=== EXERCISE REQUIREMENTS ===
1. From the fMRI methods text, list every nuisance signal or parameter that was removed from the data through linear regression.
2. Pick up the fMRI methods text after its final sentence and continue it, keeping the lines separate from it.

=== SOURCE DOCUMENT ===
The Data Processing Assistant for Resting-State fMRI (DPARSF, http://www.restfmri.net), which is based on Statistical Parametric Mapping (SPM8) (http://www.fil.ion.ucl.ac.uk) and the Resting-State Data Analysis Toolkit (REST, http://www.restfmri.net), was used for all fMRI data preprocessing. The first ten volumes of the resting-state fMRI data were discarded for each participant to remove potential effects of scanner instability and adjust for the surroundings. The remaining 230 volumes were corrected for slice timing. The resultant images were realigned to correct for small movements. In addition, participants with head displacements that exceeded 3 mm in the cardinal directions (x, y, z) and 3° of rotation (x, y, z) were excluded. The T1-weighted structural images used for segmentation were coregistered to the corrected functional images for each individual and segmented into GM, WM, and CSF [31]. Based on the transformation matrix, the functional images were spatially normalized to standard Montreal Neurological Institute (MNI) space and subjected to nonlinear modulation to compensate for spatial normalization effects. All the standard MNI space functional images were smoothed with a 6 mm full-width at half maximum Gaussian kernel [32].

To further remove the effects of nuisance covariates, the signals from the white matter, cerebrospinal fluid, global signals from the entire brain, and six head realignment parameters used for rigid body head motion correction were removed from the data through linear regression [33]. Temporal filtering (0.01-0.1 Hz) of the time series was subsequently performed to remove very low-frequency drifts and physiological high-frequency noise.

2.4. Network Construction

A brain network may be considered as a graph, G (V, E), composed of vertex (V) and edge (E). The 116 brain regions from the AAL template [34] are the vertexes in the graph, and the Pearson coefficients of each region pair (e.g., the i-th region and the j-th region) represent the edges between two vertexes (wij). First, the time series of each node were extracted by averaging the time series of all voxels in the same nodal areas. Then, the Pearson correlation coefficients between the time series of each possible node pair were calculated. Thus, a functional correlation matrix was generated for each subject [35]. To improve the normality of the correlation coefficient, Fisher's r-to-z transformation was applied to the correlation matrices [36].

=== THE DATA ===
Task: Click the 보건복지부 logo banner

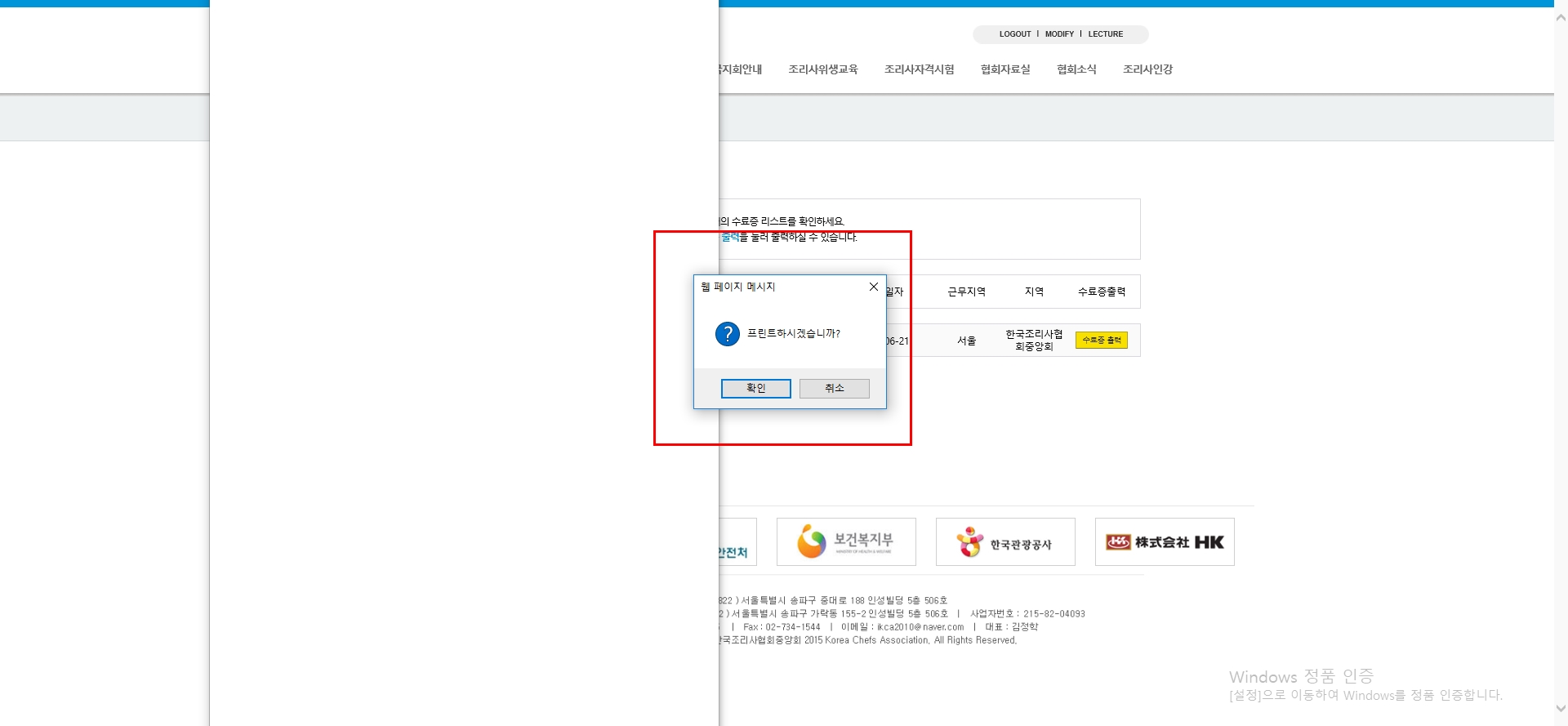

=== ANSWERS ===
1.
- Signals from the white matter
- Signals from the cerebrospinal fluid
- Global signals from the entire brain
- Six head realignment parameters used for rigid body head motion correction

2.
A previous study suggested that the brain network of each normal subject differs in both the number of significant edges and their weights [37]. Therefore, the threshold method was used to determine the available edges in the matrix and binarize the entire matrix. As there is no consensus in regard to the setting of functional-network-threshold to date, we employed a wide range of sparsity thresholds (range from 0.1 to 0.6, with step = 0.01) to analyse alterations in the topological properties of the brain network in the two groups. The minimum network sparseness can ensure that all nodes in the network are connected, and the maximum network sparseness can maintain the small-world attributes of the network.

2.5. Network Analysis

The network analysis toolbox, GRETNA (Version 1.0, http://www.nitrc.Org/projects/gretna/), running on a matrix laboratory platform (MATLAB R2010a; Natick, MA, USA), was used to estimate the topological properties of the networks [38]. Five small-world parameters and two efficiency parameters were used to assess the global topological organization of the functional brain networks in the PACG and HC groups. Four regional parameters were computed to characterize the properties of the 116 brain regions. Table 1 provides a brief description of the network properties, and Supplementary Materials 1 provides the definitions and calculations.

Table 1

Brief description of network properties in this study.

Global network properties.
Clustering coefficient Cp	C i is formed by a direct connection to the nearest neighbours of the node i, which measures the segregation of the network [39].
	The Cp of a network is the average of Ci over all nodes [39].
Characteristic path length Lp	L p is the average of all of the shortest path lengths between two pairs of nodes, which may be regarded as a measurement of network integration [40].
Normalized clustering coefficient γ	γ is the average of Cp, which is further normalized by comparing to 1000 matched random networks [40].
Normalized characteristic path length λ	λ is the average of Lp, which is further normalized by comparing to 1000 matched random networks [40].
Small-worldness σ	σ is the ratio of γ to λ. The network topology may be considered to correspond to a “small world” if γ > 1, λ ≈ 1, or if σ > 1 [39].
Global efficiency Eglob	E glob and Eloc are the biologically sensible topological features of the brain networks, which describe the global and local efficiency of information transmission of the network [24].
Local efficiency Eloc
Regional network properties
Normalized degree, Deg(i)	Normalized Deg(i) is the mean Deg(i) of 1000 matched random networks. Deg(i) is the number of connections of node i that connect it to the rest of the network.
Normalized node betweenness, NB(i)	Normalized NB(i) is the mean NB(i) of 1000 matched random networks. NB(i) may be used to compute the effects node i that has over the stream of information between all other nodes in the network.
Normalized local efficiency Eloc(i)	Normalized Eloc(i) is the mean Eloc(i) of 1000 matched random networks. Eloc(i) is defined as the inverse of the average shortest path length between node i and all other nodes. This variable is a measure of information transfer from node i to all other nodes of a network [41].
Normalized clustering coefficient γ(i)	γ(i) is the mean γ of 1000 matched random networks.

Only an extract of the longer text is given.